(Screenshot grounding data)
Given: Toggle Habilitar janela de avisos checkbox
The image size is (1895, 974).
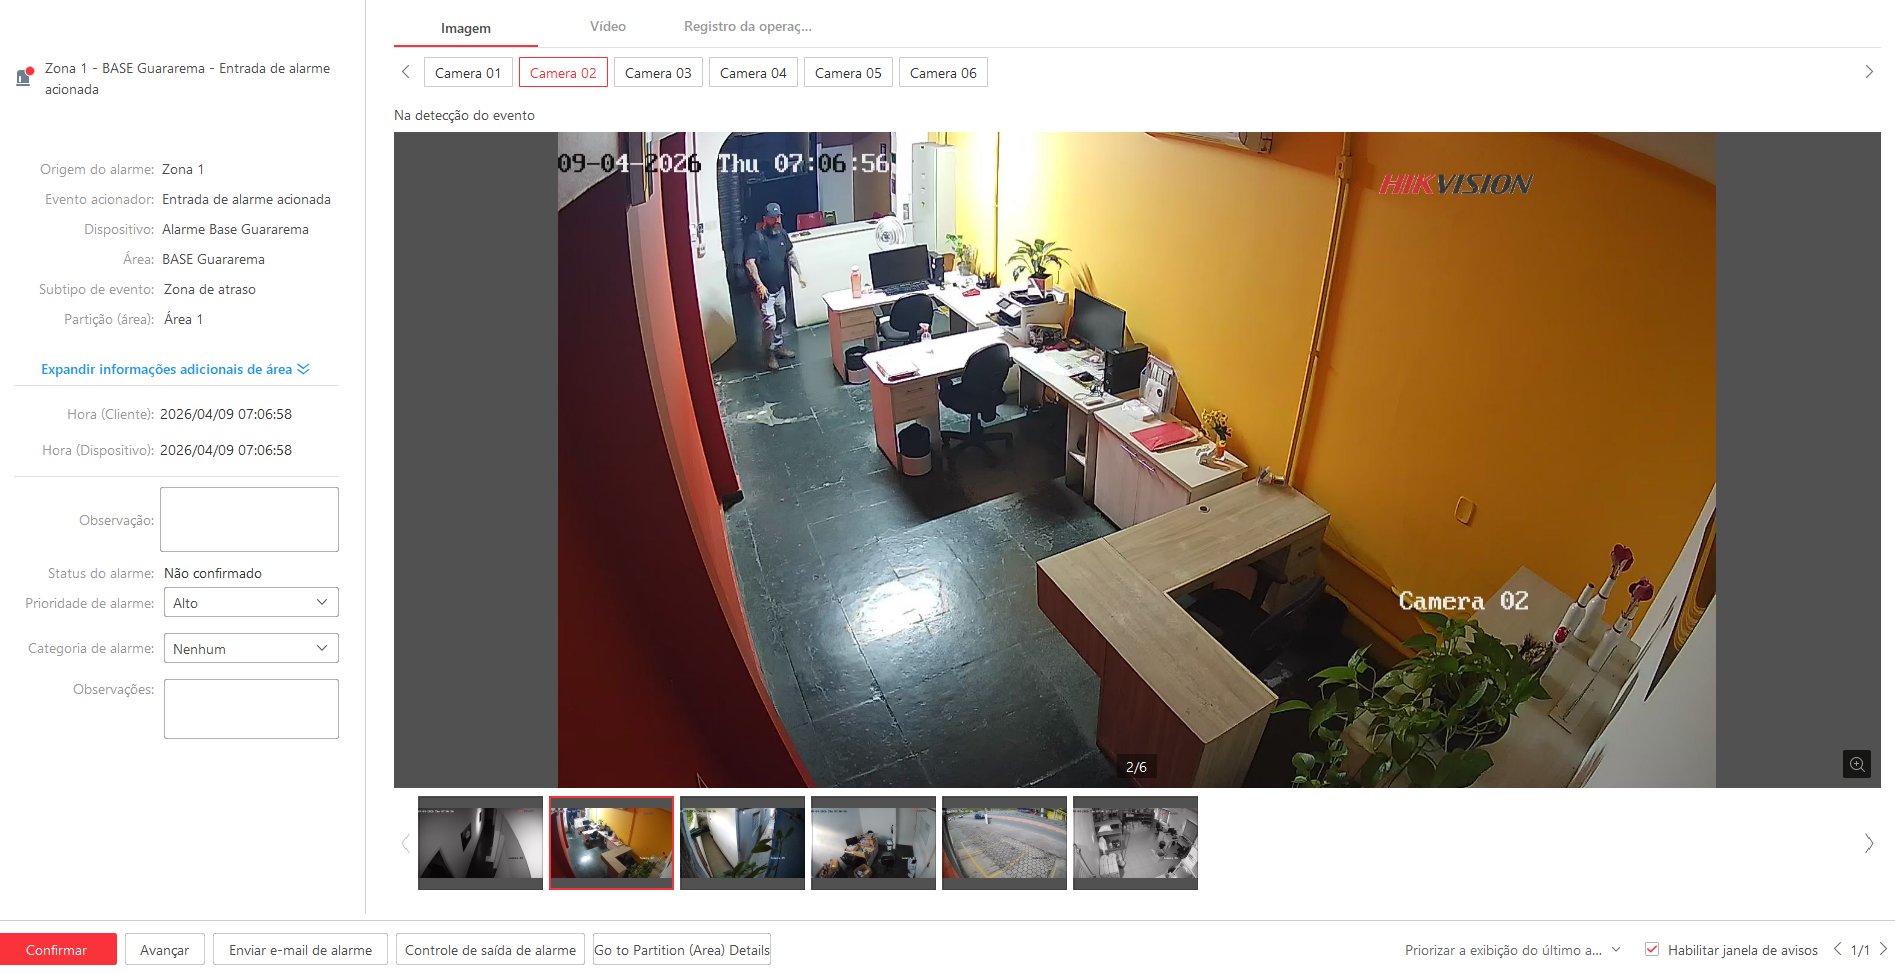Looking at the screenshot, I should (1652, 949).
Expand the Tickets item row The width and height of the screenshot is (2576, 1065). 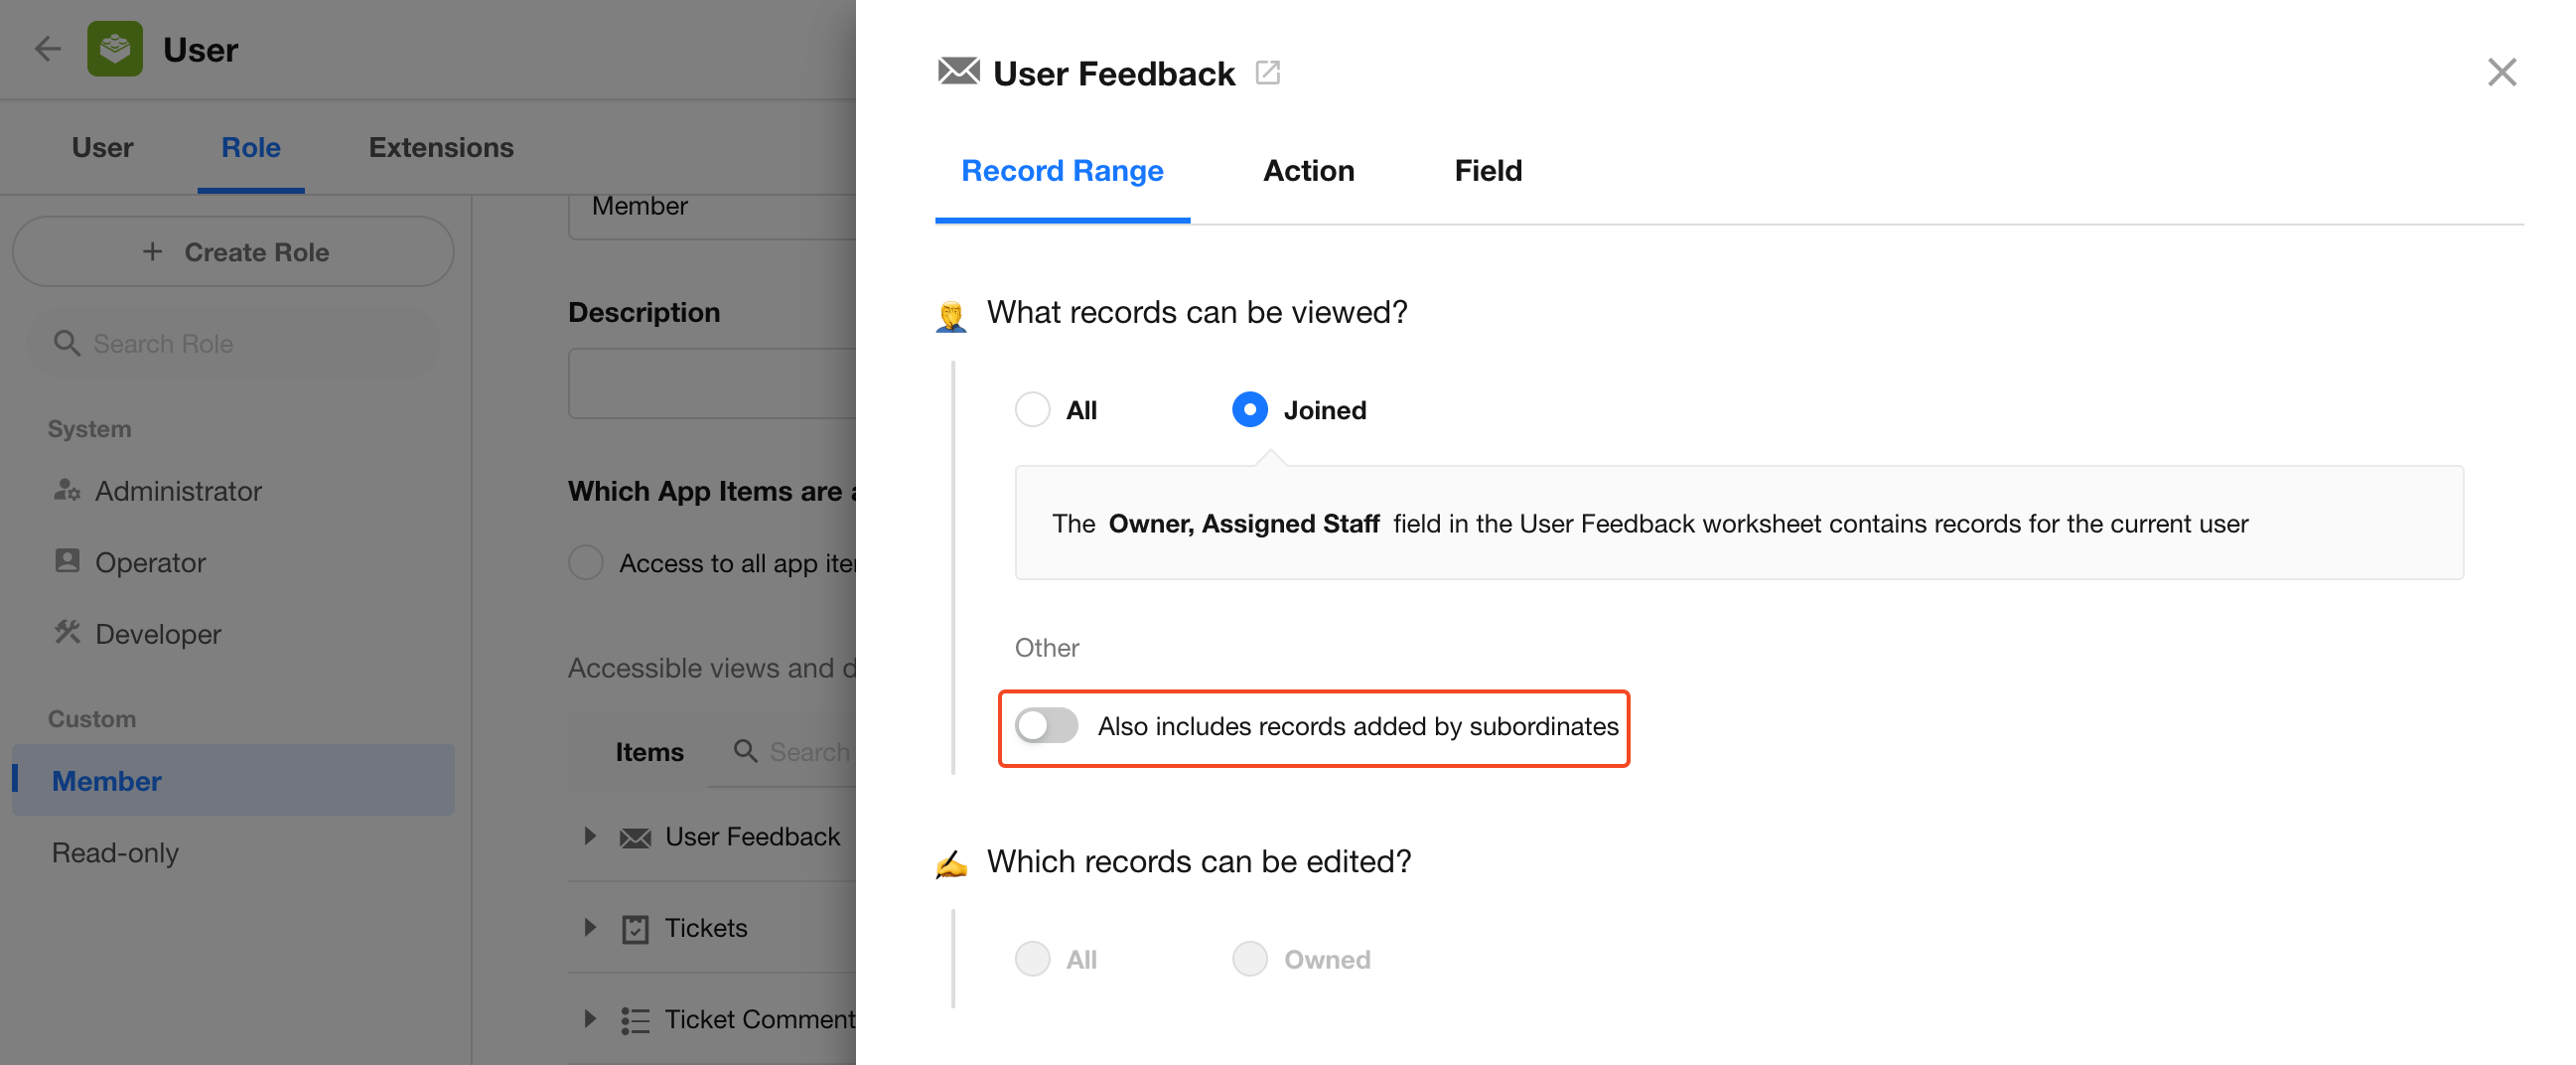point(590,928)
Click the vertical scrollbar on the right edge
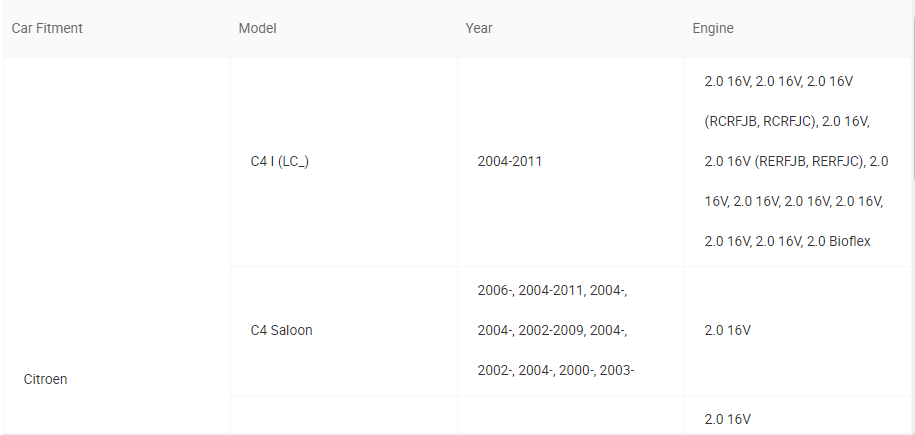 click(x=913, y=105)
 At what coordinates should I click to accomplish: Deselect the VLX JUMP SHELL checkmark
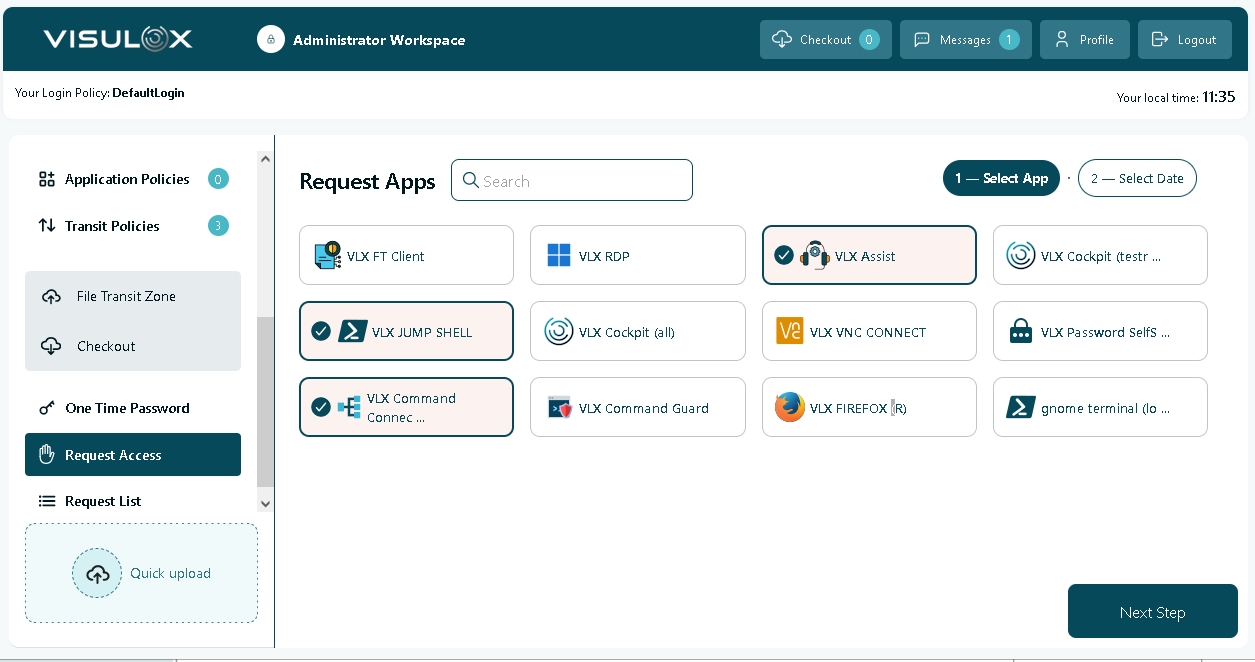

Your task |
Once you find the line containing "Click the vertical", retype it and every line after it through the last line of the records above, exactly. Add nothing else, and leave out the pictures.

Response to the task |
Click the vertical scrollbar on the right edge
 click(x=913, y=105)
 At what coordinates should I click to accomplish: Deselect the VLX JUMP SHELL checkmark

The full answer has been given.